WORK INSTRUCTION => Please return the lines below verbatim, beginning at the one that has "cookieverklaring (341, 291)" and stopping after the one that has "Pijan vrištao i vikao, pa uhapšen (71, 1984)", and add no other lines.

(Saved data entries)

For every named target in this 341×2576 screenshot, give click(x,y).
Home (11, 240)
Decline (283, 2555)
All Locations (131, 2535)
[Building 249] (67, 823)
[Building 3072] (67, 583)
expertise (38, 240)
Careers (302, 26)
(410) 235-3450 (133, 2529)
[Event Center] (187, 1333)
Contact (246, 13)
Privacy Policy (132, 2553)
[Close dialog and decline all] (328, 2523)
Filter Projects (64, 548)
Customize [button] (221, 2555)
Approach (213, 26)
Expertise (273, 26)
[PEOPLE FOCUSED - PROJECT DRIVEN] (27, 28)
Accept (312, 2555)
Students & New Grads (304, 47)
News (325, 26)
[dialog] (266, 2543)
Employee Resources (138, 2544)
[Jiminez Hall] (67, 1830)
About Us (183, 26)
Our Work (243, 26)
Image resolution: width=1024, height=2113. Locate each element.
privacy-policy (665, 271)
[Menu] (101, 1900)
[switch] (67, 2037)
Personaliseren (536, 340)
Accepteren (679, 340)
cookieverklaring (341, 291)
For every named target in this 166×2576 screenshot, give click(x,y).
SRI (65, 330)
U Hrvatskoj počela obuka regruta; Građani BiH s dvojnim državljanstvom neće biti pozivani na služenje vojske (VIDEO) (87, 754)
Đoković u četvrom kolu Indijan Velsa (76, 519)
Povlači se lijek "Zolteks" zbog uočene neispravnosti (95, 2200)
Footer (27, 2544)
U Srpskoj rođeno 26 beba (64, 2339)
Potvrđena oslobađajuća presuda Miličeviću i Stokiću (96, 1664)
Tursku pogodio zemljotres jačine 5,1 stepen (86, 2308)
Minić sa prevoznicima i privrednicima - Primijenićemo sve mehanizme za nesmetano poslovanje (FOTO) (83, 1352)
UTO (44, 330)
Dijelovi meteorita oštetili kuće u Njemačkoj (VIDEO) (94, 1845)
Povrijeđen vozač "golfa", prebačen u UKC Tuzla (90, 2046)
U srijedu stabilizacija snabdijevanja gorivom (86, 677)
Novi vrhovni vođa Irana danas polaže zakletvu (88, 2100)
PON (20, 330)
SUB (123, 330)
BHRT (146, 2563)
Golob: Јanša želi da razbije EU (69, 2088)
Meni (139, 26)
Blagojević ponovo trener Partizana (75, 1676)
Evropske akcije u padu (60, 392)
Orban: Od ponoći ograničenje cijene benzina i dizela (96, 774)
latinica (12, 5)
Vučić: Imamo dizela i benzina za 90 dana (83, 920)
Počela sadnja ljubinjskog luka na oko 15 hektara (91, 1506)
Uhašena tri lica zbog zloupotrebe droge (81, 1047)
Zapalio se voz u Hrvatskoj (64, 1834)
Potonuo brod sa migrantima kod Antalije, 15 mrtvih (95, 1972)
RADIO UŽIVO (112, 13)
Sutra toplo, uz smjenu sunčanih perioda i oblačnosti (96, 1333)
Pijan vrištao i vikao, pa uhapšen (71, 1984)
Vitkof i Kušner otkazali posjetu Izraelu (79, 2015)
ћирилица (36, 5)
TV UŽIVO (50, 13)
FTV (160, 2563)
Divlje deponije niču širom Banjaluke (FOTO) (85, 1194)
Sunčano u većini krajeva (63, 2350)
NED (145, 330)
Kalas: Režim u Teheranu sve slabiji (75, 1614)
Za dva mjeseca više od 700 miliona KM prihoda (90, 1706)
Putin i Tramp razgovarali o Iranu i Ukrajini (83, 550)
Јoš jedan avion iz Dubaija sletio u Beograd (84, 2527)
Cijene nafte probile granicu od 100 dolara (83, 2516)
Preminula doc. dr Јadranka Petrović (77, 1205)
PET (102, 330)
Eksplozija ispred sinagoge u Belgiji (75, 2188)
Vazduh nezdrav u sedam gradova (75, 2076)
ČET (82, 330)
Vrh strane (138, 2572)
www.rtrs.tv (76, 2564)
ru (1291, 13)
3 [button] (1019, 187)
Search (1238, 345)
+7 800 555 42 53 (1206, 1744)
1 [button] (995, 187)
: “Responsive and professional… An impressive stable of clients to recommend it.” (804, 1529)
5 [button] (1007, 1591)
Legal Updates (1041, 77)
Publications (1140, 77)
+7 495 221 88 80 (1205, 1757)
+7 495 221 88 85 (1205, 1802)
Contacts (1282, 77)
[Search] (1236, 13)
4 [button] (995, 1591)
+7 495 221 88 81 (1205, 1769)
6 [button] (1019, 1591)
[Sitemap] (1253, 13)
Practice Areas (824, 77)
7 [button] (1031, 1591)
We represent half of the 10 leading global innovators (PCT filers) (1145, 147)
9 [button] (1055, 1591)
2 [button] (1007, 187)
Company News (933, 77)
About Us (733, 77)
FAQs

TASK RESPONSE =>
cookieverklaring (341, 291)
For every named target in this 166×2576 screenshot, give click(x,y).
SRI (65, 330)
U Hrvatskoj počela obuka regruta; Građani BiH s dvojnim državljanstvom neće biti pozivani na služenje vojske (VIDEO) (87, 754)
Đoković u četvrom kolu Indijan Velsa (76, 519)
Povlači se lijek "Zolteks" zbog uočene neispravnosti (95, 2200)
Footer (27, 2544)
U Srpskoj rođeno 26 beba (64, 2339)
Potvrđena oslobađajuća presuda Miličeviću i Stokiću (96, 1664)
Tursku pogodio zemljotres jačine 5,1 stepen (86, 2308)
Minić sa prevoznicima i privrednicima - Primijenićemo sve mehanizme za nesmetano poslovanje (FOTO) (83, 1352)
UTO (44, 330)
Dijelovi meteorita oštetili kuće u Njemačkoj (VIDEO) (94, 1845)
Povrijeđen vozač "golfa", prebačen u UKC Tuzla (90, 2046)
U srijedu stabilizacija snabdijevanja gorivom (86, 677)
Novi vrhovni vođa Irana danas polaže zakletvu (88, 2100)
PON (20, 330)
SUB (123, 330)
BHRT (146, 2563)
Golob: Јanša želi da razbije EU (69, 2088)
Meni (139, 26)
Blagojević ponovo trener Partizana (75, 1676)
Evropske akcije u padu (60, 392)
Orban: Od ponoći ograničenje cijene benzina i dizela (96, 774)
latinica (12, 5)
Vučić: Imamo dizela i benzina za 90 dana (83, 920)
Počela sadnja ljubinjskog luka na oko 15 hektara (91, 1506)
Uhašena tri lica zbog zloupotrebe droge (81, 1047)
Zapalio se voz u Hrvatskoj (64, 1834)
Potonuo brod sa migrantima kod Antalije, 15 mrtvih (95, 1972)
RADIO UŽIVO (112, 13)
Sutra toplo, uz smjenu sunčanih perioda i oblačnosti (96, 1333)
Pijan vrištao i vikao, pa uhapšen (71, 1984)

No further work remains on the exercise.